Trotz exorbitanter Ticketpreise und einem Bestuhlungskonzert wagten sich am Montagabend rund 10.000 Fans in die Wiener Stadthalle, um die US-amerikanischen Prog-Metal-Könige von Tool live zu erleben. Und sie sollten es nicht bereuen, denn das Konzert der eigenwilligen Kalifornier entpuppte sich als audiovisuelles Meisterwerk.

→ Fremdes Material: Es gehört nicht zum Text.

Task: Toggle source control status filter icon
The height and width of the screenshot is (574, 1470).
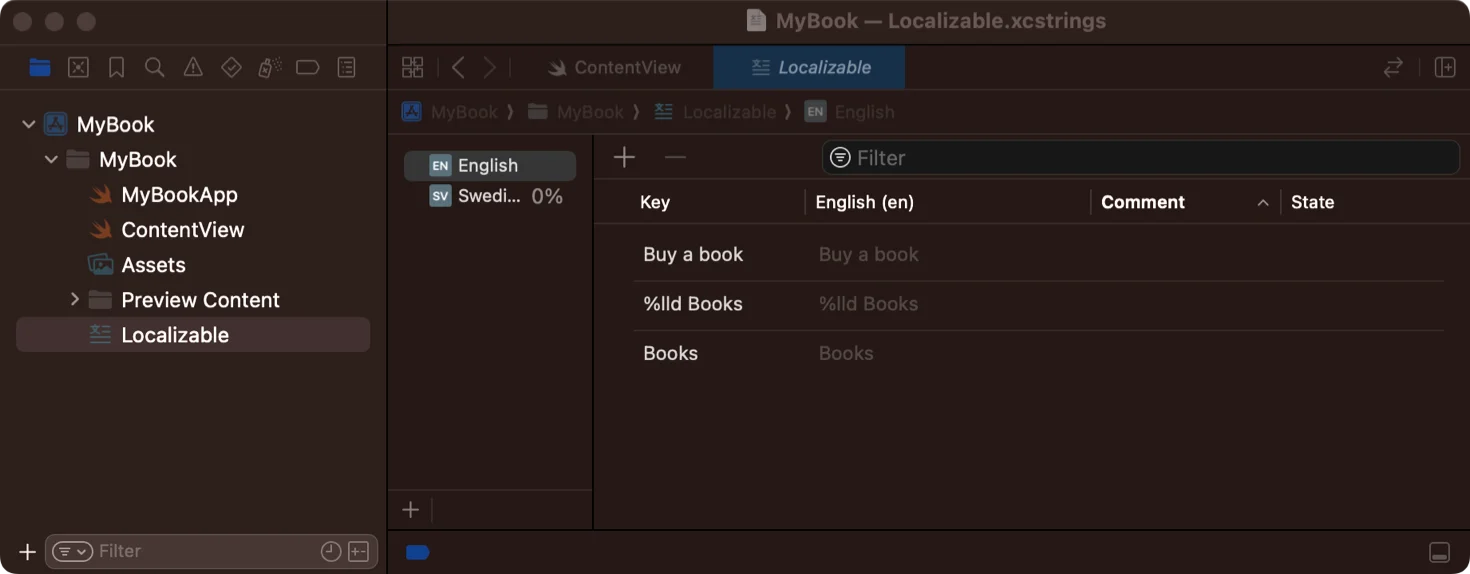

Für manche mag es so wirken, als bräuchte man einen Abschluss in technischer Mathematik, um den Hörgenuss der amerikanischen Prog-Metal-Millionäre zu verstehen. Doch bei ihrem ersten Auftritt in der Wiener Stadthalle nach fünf Jahren sollte man eher ein gutes Rechnungswesen haben. Denn wer es sich leisten wollte, Maynard James Keenan und Co. aus der Mitte der vorderen Reihen zu beobachten, musste knapp 300 Euro auf den Tisch legen.
Die sich von Stadt zu Stadt verändernden Tourposter waren für rund 80 Euro zu haben, signierte Exemplare schlugen mit 300 Euro zu Buche. Wer sich sogar ein signiertes Doodle-Poster sichern wollte, musste stolze 2000 Euro ausgeben. Und als VIP-Upgrade konnte man sich für etwa 300 US-Dollar Zugang zum Soundcheck der Band erkaufen. Doch in Wien stand der Frontmann leider nicht für die Auserwählten zur Verfügung – das Fehlen einer Garantie für alle Bandmitglieder stand natürlich im Kleingedruckten.
Trotz dieser finanziellen Hürden und Erwartungen bot Tool ihren zahlungsfreudigen Fans eine einzigartige Show, die nicht nur auf der Bühne, sondern auch im Studio nur selten zu erleben ist. Ihr 2019 veröffentlichtes Album „Fear Inoculum“ markierte nach 13 Jahren Pause ihr Comeback, und ein weiteres Album in naher Zukunft ist eher unwahrscheinlich.
Auf ihrer Europa-Tour haben die Musiker die Nerven ihrer Fans mit wechselnden Setlists strapaziert. Doch im Laufe der Tour haben sie die Show zugänglicher gemacht und einige Hits wie „Stinkfist“, „Sober“ und „Ticks And Leeches“ ins Programm aufgenommen. Tool benötigen keine einzelnen Hits, um im Gedächtnis zu bleiben – ihr gesamtes Repertoire ist ein Erlebnis.
Auf der Bühne sind die Rollen klar verteilt: Drummer Danny Carey treibt den Rhythmus voran, Gitarrist Adam Jones soliert souverän, Bassist Justin Chancellor sorgt für die polternde Tiefe und Sänger Maynard James Keenan versteckt sich gewohntermaßen am hinteren Bühnenpodest. Obwohl sein Gesang anfangs etwas zu leise gemischt war, konnte die Band mit ihrer beeindruckenden Präsenz und den mitreißenden Kompositionen das Publikum begeistern.
Tool spielen in einer eigenen Liga und verschieben weiterhin die Grenzen des Möglichen. Neben ihren kantigen Regeln und Ansprüchen zeigen sie auch Humor und Selbstironie – wie bei der zwölfminütigen Pause mit Stoppuhr oder dem Abschluss mit ABBA's „Dancing Queen“. Trotz aller Eigenwilligkeiten spielen die Prog-Metal-Könige auf einem ganz anderen Level und begeistern ihre Fans immer wieder aufs Neue.